AIM OF THE EXERCISE
Please copy the lines of the listing word for word, starting at its first line and ending at the line that contains "Action: [x=1554, y=549]", both included.

Stored data:
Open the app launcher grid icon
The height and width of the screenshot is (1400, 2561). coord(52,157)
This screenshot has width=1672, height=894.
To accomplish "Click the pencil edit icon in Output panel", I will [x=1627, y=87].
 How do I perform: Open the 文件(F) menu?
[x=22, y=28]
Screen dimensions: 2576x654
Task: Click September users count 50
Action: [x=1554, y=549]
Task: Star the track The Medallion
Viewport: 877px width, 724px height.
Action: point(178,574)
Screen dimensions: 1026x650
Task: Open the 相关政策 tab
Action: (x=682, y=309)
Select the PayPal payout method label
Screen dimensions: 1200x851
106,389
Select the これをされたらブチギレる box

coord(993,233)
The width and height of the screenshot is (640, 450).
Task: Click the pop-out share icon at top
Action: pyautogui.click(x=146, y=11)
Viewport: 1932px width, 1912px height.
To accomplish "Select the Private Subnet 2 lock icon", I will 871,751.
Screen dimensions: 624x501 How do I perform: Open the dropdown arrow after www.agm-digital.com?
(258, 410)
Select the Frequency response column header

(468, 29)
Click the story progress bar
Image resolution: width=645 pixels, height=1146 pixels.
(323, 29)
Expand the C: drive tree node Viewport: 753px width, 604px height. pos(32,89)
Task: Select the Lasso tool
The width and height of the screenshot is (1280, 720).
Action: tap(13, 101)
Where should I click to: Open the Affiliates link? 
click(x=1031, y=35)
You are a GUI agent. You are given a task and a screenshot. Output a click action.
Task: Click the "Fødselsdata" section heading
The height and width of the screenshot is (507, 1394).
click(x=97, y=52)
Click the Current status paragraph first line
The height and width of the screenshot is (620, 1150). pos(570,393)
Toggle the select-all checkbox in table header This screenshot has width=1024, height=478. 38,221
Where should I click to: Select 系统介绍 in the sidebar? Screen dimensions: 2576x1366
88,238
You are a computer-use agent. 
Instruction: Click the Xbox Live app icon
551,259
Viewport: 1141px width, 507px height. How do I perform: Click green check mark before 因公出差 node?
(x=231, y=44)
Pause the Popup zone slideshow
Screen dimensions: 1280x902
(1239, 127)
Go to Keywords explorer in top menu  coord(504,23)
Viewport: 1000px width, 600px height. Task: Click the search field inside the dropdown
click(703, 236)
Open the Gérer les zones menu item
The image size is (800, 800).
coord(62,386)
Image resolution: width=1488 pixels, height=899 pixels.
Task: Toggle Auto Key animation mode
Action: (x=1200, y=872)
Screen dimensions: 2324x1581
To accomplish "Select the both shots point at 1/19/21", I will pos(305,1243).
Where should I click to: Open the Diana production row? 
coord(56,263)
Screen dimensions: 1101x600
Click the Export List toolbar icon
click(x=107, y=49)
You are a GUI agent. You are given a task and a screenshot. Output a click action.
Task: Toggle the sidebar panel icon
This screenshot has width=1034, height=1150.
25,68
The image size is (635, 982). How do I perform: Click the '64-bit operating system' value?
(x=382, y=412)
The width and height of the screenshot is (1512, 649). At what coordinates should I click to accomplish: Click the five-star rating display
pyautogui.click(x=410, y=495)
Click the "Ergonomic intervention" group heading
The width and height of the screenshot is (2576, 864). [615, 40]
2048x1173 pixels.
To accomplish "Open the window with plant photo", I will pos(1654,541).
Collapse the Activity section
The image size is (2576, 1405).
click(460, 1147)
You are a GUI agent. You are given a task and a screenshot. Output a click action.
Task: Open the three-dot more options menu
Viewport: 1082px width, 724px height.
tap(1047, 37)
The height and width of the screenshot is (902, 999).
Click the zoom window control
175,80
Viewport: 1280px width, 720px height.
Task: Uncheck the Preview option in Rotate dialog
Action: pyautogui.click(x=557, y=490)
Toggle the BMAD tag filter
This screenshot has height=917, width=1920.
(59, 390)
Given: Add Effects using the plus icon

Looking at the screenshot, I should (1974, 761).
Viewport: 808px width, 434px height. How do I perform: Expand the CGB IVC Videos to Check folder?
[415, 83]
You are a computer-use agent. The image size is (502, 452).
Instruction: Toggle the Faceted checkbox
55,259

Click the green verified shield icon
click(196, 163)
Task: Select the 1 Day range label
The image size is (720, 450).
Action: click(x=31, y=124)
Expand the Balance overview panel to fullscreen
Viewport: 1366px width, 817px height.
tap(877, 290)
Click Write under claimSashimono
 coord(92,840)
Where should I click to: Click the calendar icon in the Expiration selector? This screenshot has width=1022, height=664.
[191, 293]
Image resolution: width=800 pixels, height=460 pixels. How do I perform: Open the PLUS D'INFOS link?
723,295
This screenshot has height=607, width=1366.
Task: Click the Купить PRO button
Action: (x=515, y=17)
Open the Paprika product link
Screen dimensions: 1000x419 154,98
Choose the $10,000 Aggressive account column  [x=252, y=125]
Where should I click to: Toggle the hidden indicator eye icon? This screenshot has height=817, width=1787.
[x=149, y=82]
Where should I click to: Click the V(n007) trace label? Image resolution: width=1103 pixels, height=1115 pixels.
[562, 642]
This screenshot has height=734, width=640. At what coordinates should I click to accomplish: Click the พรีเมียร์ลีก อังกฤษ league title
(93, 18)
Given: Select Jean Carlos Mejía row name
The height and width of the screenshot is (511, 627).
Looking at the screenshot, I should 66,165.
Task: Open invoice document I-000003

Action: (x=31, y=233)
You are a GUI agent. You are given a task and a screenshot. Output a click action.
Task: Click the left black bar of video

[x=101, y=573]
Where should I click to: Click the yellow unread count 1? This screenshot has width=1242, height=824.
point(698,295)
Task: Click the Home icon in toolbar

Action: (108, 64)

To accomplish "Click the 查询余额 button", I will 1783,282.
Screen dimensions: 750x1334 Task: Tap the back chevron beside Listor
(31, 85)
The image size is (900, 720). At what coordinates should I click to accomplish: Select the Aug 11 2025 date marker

COMPLETE ANSWER
Open the app launcher grid icon
The height and width of the screenshot is (1400, 2561). coord(52,157)
This screenshot has width=1672, height=894.
To accomplish "Click the pencil edit icon in Output panel", I will [x=1627, y=87].
 How do I perform: Open the 文件(F) menu?
[x=22, y=28]
Screen dimensions: 2576x654
Task: Click September users count 50
Action: [x=1554, y=549]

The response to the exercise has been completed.